Le grand patron du studio Abazon (cette structure qui renaît de ses cendres après le bombardement destructeur par les membres l’ex-Régiment de Sécurité Présidentielle (RSP) pendant le putsch de septembre 2015) laisse entendre que le projet n’a pas encore assez de partenaires. Smockey a donc avoué être toujours en quête de financement pour constituer son budget. Bien qu’il y ait des promesses, fait-il savoir, aucune date officielle relative à la première représentation n’est encore arrêtée.

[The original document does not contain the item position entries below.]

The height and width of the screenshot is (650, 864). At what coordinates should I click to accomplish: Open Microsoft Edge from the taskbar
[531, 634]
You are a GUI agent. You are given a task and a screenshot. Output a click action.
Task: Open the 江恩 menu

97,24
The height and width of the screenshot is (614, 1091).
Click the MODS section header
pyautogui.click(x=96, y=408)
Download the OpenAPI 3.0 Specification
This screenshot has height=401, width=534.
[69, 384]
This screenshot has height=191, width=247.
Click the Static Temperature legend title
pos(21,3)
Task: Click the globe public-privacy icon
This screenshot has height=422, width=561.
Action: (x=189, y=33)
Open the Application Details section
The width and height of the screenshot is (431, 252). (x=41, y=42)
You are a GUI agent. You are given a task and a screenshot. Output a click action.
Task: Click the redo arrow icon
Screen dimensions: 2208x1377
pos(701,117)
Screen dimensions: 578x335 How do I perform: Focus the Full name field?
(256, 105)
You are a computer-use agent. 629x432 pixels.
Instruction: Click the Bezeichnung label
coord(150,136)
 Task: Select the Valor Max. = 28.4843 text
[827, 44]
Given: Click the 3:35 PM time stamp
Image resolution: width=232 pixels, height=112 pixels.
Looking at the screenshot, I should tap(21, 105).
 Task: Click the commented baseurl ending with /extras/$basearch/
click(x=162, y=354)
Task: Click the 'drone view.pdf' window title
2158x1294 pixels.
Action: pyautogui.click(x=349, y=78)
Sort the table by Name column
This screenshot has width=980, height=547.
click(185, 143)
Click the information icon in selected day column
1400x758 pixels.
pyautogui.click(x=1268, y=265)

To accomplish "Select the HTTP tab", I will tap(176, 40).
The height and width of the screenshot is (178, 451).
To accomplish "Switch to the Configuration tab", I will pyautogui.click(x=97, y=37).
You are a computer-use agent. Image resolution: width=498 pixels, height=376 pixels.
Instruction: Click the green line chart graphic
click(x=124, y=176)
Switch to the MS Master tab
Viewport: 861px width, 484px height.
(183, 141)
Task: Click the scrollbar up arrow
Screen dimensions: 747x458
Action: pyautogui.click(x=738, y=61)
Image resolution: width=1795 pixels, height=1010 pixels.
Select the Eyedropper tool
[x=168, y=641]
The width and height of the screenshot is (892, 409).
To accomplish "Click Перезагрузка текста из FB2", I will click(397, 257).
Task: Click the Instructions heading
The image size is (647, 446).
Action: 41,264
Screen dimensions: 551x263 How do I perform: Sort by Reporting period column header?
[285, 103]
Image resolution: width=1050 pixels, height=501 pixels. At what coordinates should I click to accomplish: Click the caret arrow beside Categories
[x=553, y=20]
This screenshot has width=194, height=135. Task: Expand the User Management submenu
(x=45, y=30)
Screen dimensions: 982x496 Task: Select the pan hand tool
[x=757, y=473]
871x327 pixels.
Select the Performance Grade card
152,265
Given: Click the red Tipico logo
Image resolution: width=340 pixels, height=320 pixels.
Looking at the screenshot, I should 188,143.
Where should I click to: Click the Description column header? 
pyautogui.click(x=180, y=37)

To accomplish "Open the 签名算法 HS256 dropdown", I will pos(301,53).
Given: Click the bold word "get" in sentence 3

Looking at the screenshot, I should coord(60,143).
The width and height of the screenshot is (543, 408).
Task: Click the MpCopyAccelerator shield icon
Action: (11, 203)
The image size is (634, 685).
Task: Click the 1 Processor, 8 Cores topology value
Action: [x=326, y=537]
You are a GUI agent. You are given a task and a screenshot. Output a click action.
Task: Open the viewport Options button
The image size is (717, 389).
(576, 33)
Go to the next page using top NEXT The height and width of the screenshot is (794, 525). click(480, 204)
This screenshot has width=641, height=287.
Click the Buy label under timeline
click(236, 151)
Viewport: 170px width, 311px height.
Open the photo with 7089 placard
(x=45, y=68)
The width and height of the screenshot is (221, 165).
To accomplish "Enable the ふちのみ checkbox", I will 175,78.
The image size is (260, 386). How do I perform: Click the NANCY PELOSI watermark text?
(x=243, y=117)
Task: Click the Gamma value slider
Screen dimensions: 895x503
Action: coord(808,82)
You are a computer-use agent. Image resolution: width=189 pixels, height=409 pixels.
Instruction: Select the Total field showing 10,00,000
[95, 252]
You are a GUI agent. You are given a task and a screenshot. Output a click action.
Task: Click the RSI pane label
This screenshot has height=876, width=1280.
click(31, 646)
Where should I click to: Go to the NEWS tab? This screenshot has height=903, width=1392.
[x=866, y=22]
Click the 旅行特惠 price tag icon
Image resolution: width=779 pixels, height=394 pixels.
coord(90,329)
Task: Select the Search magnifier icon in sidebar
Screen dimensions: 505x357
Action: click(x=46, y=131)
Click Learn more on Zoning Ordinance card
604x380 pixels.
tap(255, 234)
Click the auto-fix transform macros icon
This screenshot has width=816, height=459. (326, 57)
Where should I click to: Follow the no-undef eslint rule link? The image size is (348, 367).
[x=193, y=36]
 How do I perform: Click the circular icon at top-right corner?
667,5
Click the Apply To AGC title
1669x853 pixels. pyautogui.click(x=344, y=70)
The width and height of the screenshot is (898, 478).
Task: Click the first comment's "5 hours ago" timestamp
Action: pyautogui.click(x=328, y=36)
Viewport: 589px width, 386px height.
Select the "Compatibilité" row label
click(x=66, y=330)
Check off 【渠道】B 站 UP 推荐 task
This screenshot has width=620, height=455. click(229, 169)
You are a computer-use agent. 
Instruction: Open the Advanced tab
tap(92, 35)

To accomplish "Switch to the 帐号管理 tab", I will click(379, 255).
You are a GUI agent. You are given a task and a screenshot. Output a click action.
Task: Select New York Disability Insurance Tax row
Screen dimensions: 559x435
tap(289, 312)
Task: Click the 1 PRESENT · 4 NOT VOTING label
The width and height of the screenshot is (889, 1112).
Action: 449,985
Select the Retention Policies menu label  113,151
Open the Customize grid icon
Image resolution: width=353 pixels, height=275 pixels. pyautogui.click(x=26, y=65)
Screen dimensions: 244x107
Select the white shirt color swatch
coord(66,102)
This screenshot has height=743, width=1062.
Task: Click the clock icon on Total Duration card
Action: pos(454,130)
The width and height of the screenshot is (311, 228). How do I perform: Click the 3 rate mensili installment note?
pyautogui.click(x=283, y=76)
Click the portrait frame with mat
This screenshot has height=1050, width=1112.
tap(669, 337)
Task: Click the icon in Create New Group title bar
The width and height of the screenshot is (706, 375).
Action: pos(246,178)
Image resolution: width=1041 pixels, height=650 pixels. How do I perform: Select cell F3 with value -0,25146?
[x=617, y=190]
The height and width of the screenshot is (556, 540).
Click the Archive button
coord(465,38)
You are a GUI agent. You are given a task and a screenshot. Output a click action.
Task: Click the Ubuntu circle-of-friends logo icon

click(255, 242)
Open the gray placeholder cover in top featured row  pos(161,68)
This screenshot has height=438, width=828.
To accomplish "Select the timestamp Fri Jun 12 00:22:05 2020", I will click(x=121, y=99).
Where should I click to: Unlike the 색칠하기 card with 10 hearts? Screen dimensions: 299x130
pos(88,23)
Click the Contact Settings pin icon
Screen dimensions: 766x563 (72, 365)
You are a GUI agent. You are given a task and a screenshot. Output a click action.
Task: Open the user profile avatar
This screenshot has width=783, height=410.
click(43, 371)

« Le syndrome de la pintade » est une pièce qui doit tourner, espère-t-il. Aussi elle marquera la première phase de l’enregistrement du prochain album de Smockey après « Pré’volution », une compilation de trois (3) albums (Prémonition, Révolution et Evolution) sortie en 2015. « C’est un album, cette pièce. Comme je l’ai dit tantôt, c’est une pièce musicale que je vais monter. En réalité, c’est un concert en théâtre. Je veux qu’elle soit à la fois drôle. C’est pourquoi je vais travailler avec deux humoristes. Mais avant tout, c’est de la musique, c’est un concert. Mais là, on va faire l’inverse. D’habitude on enregistre l’album et après on procède aux spectacles et la tournée. Alors que là, je fais la tournée d’abord et j’enregistre l’album après. Si la pièce est prête en 2020, probablement que l’album sortira dans la foulée ».